#### Ausgangstext
......
Zwei Bonbons, 100 Kilogramm Briefe und Treppen, Treppen, Treppen: Auf Tour mit einem Blankeneser Briefträger  ■ Von Birgit Wärnke

Zwei Bonbons liegen auf dem Briefkasten in einem Hausflur. Hans Joachim Engel steckt sie ein: „Die alten Leute sind beleidigt, wenn ich sie nicht wegnehme.“ Jo Engel ist bereits gute zwei Stunden unterwegs. Morgens um 10 Uhr in Blankenese.

„Die Vorbesitzer des Hauses sagten, das Haus lohne sich zu kaufen allein wegen des Postboten“, erzählt Christine Elling, der Engel gerade einen Brief in die Hand drückt. Seit 33 Jahren ist der 47-Jährige bei der Post. Fünf Tage die Woche steigt Engel treppauf und treppab, fast 2000 Treppen täglich. Morgens um 6 Uhr beginnt sein Arbeitstag im Postzentrum an der Blankeneser Hauptstraße. Engel lädt die Postwagen aus, bevor er die Sendungen für seine knapp 500 Haushalte sortiert. Kaum hat der Zusteller den Handkarren mit 100 bis 200 Kilogramm Briefen, Postkarten und Zeitungen beladen, startet er auf seine 12 Kilometer lange Treppentour durch das noch halb verschlafene Blankenese.

„Ich bin ja alles – Psychologe und Altenbetreuer“, erzählt der Postbote. Er trägt Müllsäcke zur Hauptstraße, hat immer ein offenes Ohr für Probleme und schaut nach dem Rechten, wenn seine Kunden im Urlaub sind. Besonders die alten Leute schätzen seinen Kundenservice sehr und nutzen die Gelegenheit, ein paar Worte mit dem Briefträger zu wechseln.
......
#### Ziel
Wie geht die Reportage über den Blankeneser Briefträger weiter? Setze sie im Anschluss an ihren letzten Satz fort.

#### Einträge aus einer Datensammlung
......
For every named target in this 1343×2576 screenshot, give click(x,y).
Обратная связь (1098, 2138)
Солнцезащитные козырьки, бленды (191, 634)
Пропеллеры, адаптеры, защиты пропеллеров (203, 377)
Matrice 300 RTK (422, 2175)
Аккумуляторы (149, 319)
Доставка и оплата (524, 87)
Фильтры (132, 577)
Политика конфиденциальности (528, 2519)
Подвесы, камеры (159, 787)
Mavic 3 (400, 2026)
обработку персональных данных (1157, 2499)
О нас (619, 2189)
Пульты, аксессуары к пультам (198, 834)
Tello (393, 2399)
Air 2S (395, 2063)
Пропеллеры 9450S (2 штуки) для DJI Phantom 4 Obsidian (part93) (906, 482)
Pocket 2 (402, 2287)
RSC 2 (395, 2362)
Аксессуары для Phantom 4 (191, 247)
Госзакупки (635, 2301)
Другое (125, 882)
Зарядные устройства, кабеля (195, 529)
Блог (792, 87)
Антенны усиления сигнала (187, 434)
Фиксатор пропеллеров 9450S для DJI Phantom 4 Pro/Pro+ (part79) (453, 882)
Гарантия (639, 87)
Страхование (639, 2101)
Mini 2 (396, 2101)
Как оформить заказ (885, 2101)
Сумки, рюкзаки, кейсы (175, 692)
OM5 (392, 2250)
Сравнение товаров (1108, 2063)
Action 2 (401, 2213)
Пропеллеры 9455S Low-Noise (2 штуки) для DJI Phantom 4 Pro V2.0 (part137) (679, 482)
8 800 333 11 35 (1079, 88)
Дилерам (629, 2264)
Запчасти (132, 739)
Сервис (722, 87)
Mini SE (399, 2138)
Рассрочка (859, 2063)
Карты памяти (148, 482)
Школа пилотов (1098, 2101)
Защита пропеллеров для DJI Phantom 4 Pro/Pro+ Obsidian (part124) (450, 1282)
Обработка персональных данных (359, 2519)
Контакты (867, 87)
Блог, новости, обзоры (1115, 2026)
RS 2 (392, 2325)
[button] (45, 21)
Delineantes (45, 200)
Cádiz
......
#### Schriftliche Antwort
„Was macht man nicht alles für seine Schäfchen“, erzählt Engel. Er kennt jeden Pfad, selbst die verwinkeltsten Ecken sind für ihn kein Geheimnis. „Broers Treppe“, „Strandtreppe“ „Bauers Weg“ oder „Grube“ sind nur einige der Stiegen, deren Höhenunterschiede Engel bewältigt. „Unheimlich schön hier ist das Idyllische – die Ruhe“, sagt er und deutet auf den Blick über die Elbe zur Süders Werft.

Die hohe Luftfeuchtigkeit bringt den Postboten ein wenig ins Schwitzen. Eine Flasche Wasser und ein Handtuch gehören zu seinen Arbeitsutensilien. Engel liebt seine Arbeit als Zusteller: „Es bringt mir Spaß, mit Leuten zu sprechen, und ich kann mir meine Zeit für die Tour selbst einteilen.“ Der im Harz geborene Engel wohnt nicht in Blankenese, sondern schon lange in Altona. Blankenese ist ein teures Pflaster.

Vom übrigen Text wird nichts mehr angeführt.